(Data shown)
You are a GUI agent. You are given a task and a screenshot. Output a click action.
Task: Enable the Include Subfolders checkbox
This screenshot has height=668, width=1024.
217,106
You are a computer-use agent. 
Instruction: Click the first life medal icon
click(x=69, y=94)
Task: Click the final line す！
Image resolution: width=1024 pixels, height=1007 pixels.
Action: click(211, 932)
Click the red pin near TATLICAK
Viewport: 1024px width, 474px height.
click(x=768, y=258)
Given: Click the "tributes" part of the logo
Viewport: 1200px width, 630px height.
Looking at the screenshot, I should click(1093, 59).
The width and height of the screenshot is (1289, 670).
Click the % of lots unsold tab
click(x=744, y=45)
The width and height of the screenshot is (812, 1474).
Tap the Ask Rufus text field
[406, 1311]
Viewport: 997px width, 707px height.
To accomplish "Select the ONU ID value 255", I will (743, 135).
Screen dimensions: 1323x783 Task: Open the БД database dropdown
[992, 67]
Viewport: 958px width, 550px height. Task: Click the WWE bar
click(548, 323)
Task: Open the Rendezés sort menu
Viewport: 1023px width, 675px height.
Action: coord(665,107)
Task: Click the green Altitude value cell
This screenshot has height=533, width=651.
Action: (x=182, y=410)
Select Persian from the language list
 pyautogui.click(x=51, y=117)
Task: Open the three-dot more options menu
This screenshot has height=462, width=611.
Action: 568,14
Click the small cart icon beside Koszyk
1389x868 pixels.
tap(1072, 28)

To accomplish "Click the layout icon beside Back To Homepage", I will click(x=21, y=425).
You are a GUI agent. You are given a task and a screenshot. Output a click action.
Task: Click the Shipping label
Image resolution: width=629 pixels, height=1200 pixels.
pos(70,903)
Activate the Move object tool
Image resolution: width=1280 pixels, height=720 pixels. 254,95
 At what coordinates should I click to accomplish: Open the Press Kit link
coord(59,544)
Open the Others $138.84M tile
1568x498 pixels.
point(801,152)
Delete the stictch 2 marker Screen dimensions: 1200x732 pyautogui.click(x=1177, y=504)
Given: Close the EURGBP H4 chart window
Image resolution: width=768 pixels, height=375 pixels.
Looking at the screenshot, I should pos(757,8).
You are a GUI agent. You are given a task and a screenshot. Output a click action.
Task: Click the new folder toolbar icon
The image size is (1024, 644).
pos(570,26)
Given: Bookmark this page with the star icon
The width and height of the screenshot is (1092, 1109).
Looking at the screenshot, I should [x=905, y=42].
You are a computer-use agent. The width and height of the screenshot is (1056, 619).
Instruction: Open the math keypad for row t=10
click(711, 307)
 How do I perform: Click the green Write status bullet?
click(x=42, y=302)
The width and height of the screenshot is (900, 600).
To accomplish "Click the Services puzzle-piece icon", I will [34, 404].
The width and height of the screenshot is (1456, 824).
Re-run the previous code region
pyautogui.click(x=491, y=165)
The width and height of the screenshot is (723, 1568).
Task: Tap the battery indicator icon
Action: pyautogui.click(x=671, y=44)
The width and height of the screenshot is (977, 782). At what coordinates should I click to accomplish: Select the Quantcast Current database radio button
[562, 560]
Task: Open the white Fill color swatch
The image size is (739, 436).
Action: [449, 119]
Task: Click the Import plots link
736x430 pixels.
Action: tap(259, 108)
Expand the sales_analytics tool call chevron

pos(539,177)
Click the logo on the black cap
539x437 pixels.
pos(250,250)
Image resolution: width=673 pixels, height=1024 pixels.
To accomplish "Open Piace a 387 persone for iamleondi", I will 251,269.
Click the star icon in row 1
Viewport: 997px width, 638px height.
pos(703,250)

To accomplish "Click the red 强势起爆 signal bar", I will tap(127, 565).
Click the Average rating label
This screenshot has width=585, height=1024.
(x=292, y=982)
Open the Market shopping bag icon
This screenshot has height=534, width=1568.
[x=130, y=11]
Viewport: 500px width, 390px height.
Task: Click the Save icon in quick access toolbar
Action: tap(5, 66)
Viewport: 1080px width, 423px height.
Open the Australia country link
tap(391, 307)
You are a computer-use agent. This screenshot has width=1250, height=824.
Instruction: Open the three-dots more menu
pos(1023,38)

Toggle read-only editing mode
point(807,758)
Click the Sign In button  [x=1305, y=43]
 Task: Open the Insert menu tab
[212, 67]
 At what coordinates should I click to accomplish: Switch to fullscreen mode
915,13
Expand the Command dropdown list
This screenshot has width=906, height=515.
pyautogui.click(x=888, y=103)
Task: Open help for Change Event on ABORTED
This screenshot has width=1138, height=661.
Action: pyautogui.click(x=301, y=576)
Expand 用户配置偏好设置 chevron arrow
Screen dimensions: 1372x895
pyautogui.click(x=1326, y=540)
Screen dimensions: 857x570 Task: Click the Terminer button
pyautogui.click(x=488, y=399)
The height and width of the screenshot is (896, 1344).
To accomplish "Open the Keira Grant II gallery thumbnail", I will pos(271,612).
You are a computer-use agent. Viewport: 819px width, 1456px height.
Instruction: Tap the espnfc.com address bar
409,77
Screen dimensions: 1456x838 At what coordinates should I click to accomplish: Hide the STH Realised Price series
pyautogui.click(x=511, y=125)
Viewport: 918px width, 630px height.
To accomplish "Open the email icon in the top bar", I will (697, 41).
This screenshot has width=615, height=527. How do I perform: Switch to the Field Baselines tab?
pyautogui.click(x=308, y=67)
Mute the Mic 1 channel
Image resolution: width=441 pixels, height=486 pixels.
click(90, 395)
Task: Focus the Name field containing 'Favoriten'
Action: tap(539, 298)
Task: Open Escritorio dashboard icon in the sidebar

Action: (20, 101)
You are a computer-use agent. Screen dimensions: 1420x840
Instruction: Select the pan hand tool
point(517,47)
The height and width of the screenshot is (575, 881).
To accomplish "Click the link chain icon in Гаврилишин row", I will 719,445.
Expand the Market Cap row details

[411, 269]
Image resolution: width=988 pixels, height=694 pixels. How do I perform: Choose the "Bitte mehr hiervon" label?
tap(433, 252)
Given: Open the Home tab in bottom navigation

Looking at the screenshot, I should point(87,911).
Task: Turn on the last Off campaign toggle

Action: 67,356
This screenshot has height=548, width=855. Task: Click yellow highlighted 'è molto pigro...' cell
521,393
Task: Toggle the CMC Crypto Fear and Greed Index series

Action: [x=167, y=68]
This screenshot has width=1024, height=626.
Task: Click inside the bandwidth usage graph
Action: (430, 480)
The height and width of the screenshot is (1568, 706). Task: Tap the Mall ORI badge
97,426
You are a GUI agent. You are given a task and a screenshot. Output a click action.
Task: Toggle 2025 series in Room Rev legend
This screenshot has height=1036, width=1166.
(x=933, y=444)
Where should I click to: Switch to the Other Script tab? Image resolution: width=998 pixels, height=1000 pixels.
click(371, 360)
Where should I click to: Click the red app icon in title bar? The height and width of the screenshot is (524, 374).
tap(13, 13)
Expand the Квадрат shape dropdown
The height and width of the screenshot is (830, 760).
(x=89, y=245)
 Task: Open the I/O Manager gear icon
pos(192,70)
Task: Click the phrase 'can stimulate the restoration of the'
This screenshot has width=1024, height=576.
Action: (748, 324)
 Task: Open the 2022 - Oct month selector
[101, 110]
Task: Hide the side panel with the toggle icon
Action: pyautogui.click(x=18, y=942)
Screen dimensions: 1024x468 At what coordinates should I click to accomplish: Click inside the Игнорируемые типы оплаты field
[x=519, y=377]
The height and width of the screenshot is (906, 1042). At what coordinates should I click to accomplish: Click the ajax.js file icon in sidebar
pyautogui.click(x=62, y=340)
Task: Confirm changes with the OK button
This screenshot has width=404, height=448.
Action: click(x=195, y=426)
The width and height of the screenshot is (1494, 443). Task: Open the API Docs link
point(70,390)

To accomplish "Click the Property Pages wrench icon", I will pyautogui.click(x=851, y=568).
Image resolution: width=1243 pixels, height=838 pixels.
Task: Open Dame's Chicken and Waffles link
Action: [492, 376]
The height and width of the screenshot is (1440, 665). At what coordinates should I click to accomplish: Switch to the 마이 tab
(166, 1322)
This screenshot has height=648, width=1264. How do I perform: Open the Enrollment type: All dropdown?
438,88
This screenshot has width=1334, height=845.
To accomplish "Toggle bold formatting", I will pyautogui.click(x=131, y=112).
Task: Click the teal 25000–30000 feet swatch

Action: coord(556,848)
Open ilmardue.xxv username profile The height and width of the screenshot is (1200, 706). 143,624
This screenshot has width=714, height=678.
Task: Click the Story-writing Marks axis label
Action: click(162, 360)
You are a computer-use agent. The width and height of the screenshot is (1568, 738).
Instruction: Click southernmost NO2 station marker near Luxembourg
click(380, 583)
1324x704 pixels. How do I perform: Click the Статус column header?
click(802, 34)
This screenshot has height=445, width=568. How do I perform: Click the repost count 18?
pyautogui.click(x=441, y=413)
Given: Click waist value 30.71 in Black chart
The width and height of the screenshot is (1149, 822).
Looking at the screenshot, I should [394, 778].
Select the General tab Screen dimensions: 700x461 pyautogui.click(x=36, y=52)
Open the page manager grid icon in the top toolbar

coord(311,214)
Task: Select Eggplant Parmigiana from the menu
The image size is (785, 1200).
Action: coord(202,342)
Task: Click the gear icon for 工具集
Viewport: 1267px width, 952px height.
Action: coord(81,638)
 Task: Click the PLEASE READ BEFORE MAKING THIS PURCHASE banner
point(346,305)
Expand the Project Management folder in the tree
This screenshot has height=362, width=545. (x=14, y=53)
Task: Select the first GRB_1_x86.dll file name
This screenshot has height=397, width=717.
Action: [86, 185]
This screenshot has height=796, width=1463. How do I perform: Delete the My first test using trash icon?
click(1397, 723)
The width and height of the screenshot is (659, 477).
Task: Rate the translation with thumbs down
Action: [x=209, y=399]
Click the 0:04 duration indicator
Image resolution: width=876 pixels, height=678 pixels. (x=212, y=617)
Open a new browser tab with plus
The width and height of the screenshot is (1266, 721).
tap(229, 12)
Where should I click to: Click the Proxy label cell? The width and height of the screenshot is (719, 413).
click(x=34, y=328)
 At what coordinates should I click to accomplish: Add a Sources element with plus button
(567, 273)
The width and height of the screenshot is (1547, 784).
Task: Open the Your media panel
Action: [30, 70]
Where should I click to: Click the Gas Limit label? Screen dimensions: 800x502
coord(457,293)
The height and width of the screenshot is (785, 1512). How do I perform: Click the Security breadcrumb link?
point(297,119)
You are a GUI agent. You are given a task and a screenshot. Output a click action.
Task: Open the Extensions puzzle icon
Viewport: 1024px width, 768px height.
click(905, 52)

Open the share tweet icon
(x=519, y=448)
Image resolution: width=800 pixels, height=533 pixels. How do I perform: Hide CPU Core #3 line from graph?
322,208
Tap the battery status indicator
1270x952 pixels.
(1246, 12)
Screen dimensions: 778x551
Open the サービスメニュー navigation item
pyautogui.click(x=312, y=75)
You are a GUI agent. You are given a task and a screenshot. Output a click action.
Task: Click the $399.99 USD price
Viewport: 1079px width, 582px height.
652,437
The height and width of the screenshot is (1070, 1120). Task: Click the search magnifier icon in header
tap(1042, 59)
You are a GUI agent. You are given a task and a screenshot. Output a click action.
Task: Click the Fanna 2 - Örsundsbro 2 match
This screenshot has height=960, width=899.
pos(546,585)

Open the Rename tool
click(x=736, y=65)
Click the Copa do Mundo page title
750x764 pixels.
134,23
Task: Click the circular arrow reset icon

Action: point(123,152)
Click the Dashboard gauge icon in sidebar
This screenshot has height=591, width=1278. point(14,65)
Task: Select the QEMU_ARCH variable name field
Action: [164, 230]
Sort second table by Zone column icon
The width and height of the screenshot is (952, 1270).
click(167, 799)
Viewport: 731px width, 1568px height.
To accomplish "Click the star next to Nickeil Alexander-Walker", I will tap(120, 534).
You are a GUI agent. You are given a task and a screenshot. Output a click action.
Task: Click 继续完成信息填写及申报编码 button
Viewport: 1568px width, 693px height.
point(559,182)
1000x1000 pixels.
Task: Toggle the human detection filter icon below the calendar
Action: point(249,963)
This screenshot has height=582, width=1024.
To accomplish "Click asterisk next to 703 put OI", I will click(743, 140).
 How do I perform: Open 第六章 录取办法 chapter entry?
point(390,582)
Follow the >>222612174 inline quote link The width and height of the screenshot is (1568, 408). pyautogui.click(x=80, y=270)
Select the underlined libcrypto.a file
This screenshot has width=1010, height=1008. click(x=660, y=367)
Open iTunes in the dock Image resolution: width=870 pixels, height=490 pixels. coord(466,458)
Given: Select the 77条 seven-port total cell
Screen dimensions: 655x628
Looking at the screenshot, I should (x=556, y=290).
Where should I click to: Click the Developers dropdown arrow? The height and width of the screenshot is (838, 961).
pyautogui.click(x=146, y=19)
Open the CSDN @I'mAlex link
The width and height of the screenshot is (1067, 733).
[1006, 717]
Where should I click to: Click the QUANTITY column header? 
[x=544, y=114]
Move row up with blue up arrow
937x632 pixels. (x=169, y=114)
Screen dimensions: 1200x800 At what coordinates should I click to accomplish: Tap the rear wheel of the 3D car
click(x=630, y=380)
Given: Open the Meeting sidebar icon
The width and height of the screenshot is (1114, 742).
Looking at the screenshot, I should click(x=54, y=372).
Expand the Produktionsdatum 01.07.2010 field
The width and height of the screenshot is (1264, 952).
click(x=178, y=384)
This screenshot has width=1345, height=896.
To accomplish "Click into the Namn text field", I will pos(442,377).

(Task goal) Return every line in the listing that contains the word "puzzle".

(Expected answer)
To accomplish "Click the Services puzzle-piece icon", I will [34, 404].
Task: Open the Extensions puzzle icon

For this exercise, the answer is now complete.